Cass. civ. Sez. III, Sent., 27-07-2011, n. 16418 Responsabilità civile per ingiurie e diffamazione

Sentenza scelta dal dott. Domenico Cirasole direttore del sito giuridico http://www.gadit.it/

o del ricorso.
Svolgimento del processo

Don Sc.An., direttore responsabile dei settimanale "Famiglia cristiana", C.B. e S.L., giornalisti del suddetto settimanale, e la editrice Periodici San Paolo s.r.l. propongono ricorso per cassazione, affidato a quattro motivi, avverso la sentenza della Corte di appello di Torino che ha rigettato il loro appello contro la sentenza di primo grado, che li aveva condannati in solido al pagamento della somma di Euro 75.000,00 in favore di L.A. per diffamazione a mezzo stampa.

Il L. resiste con controricorso.
Motivi della decisione

1.- Con il primo motivo i ricorrenti deducono nullità della sentenza per violazione di legge e vizio ex art. 112 c.p.c. chiedendo in sostanza, ne quesito di diritto rinvenibile alla pag. 16 del ricorso, se il giudice di merito possa rinvenire la diffamazione in parti dell’articolo non specificamente censurate dall’attore.

1.1.- Il primo motivo è inammissibile, richiedendo a questo giudice di legittimità un’indagine di merito sul contenuto dell’articolo.

2. – Con il secondo motivo i ricorrenti lamentano violazione di legge e, nel quesito di diritto rinvenibile alle pagg. 22 e 23 del ricorso, chiedono se il giornalista abbia correttamente esercitato il diritto di cronaca ed il diritto di critica e se è consentito al giudice integrare il pensiero espresso dall’articolista nel proprio scritto (…), forzandone i contenuti formali e concettuali risultanti dal tenore espressivo e grammaticale del testo, o se ciò violi i principi fissati dall’art. 112 c.p.c. e quelli della legittima manifestazione del pensiero ( art. 21 Cost. e art. 51 c.p.) poichè la lesività dell’articolo non può essere individuata, surrettiziamente, nella congettura di intenzioni, non ricavabili, secondo la diligenza del lettore medio, dai concetti espressi e dalle parole usate dall’articolista.

2.1.- Il secondo motivo è inammissibile, sostanziandosi il quesito (riferito peraltro a sola violazione di legge), nella prima parte, nella richiesta al giudice di legittimità di compiere una valutazione rimessa al giudice di merito e presupponendo, nella seconda parte, tale accertamento in fatto nei sensi prospettati dai ricorrenti.

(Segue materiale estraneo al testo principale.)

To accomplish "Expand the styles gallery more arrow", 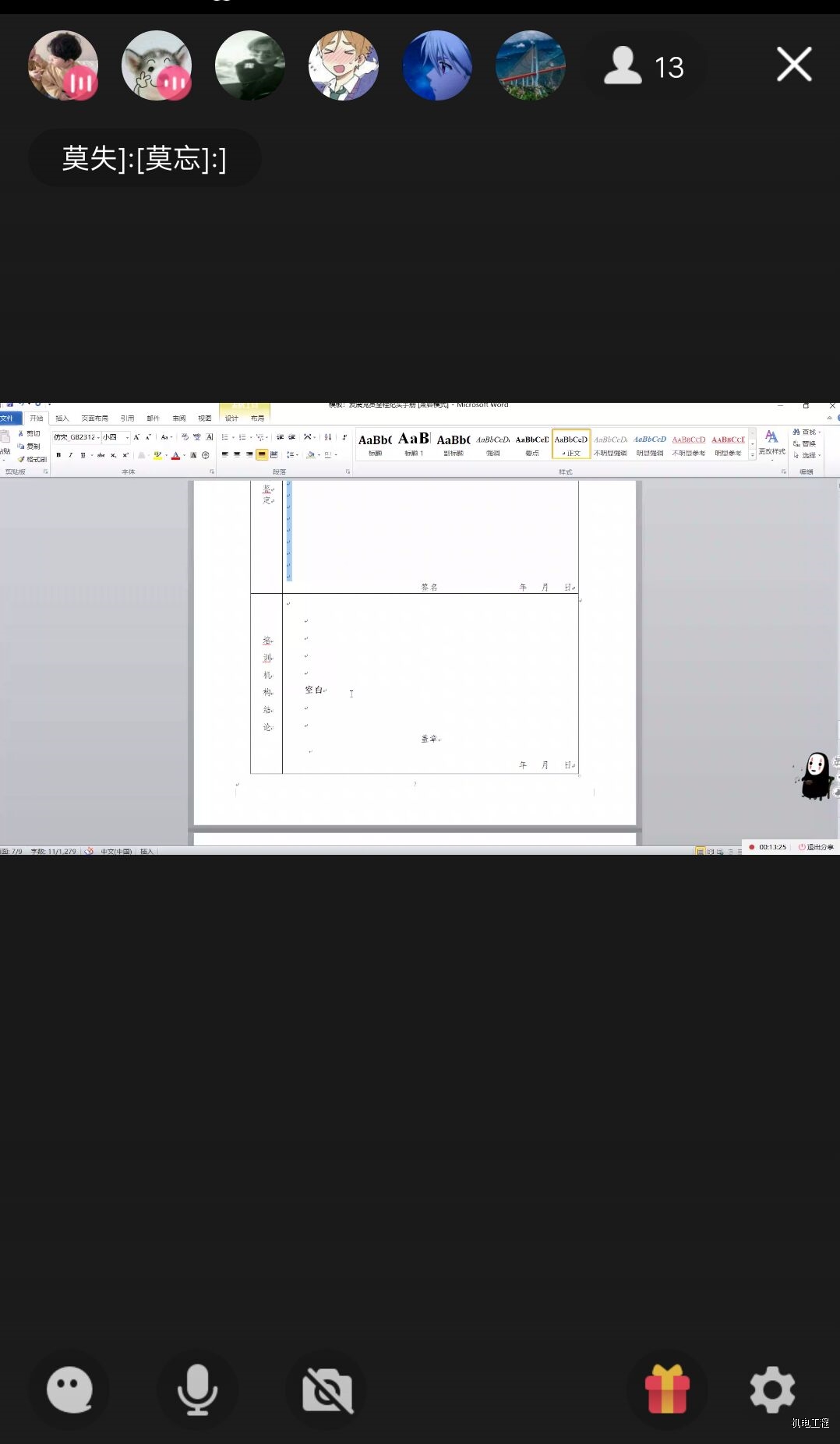I will [x=752, y=454].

3.- Con il terzo motivo, sotto i profili della violazione di legge e del vizio di motivazione, i ricorrenti chiedono a questa Corte, nei quesiti di diritto rinvenibili a pag. 29 del ricorso, se il generico riferimento all’autorità giudiziaria nell’ambito di un articolo, senza che ciò comporti con certezza l’identificazione di una sola persona, mancando i riferimenti temporali dei fatti riportati, possa integrare l’illecito della diffamazione a mezzo stampa (…) ovvero tale comportamento sia scriminato ai sensi dell’art. 51 c.p., per avere correttamente esercitato il giornalista l’esercizio del diritto di cronaca e di critica e se il Giudice (…) in tema di diffamazione a mezzo stampa deve comunque attenersi ai fatti e ai giudizi che la parte offesa ritiene lesivi del proprio onore senza potere individuare un fatto lesivo diverso, non contestato dalla stessa parte offesa.

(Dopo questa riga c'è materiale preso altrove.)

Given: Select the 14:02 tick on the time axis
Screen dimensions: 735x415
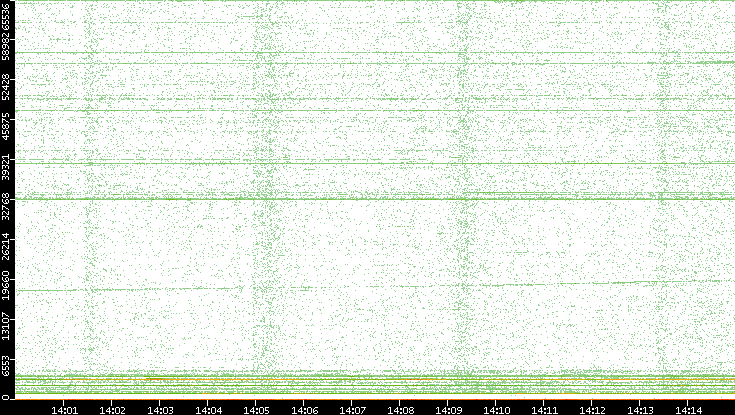Looking at the screenshot, I should click(x=113, y=409).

3.1.- Quanto al primo quesito, il mezzo è inammissibile presupponendo, in fatto, un accertamento da parte del giudice di legittimità (che non sia possibile l’identificazione di alcuno) che questi non può compiere, essendo questione rimessa al giudice di merito.

3.2.- Quanto al secondo quesito, il mezzo è inammissibile per la astrattezza del quesito stesso.

4.- Con il quarto motivo i ricorrenti, sotto i profili del vizio di motivazione e della violazione di legge, censurano la sentenza impugnata quanto alla declaratoria di inammissibilità del motivo di appello con il quale era stata censurata la valutazione equitativa del danno compiuta dal primo giudice, formulando un quesito di diritto con il quale chiedono a questa Corte l’esattezza dei proposti criteri di liquidazione del danno.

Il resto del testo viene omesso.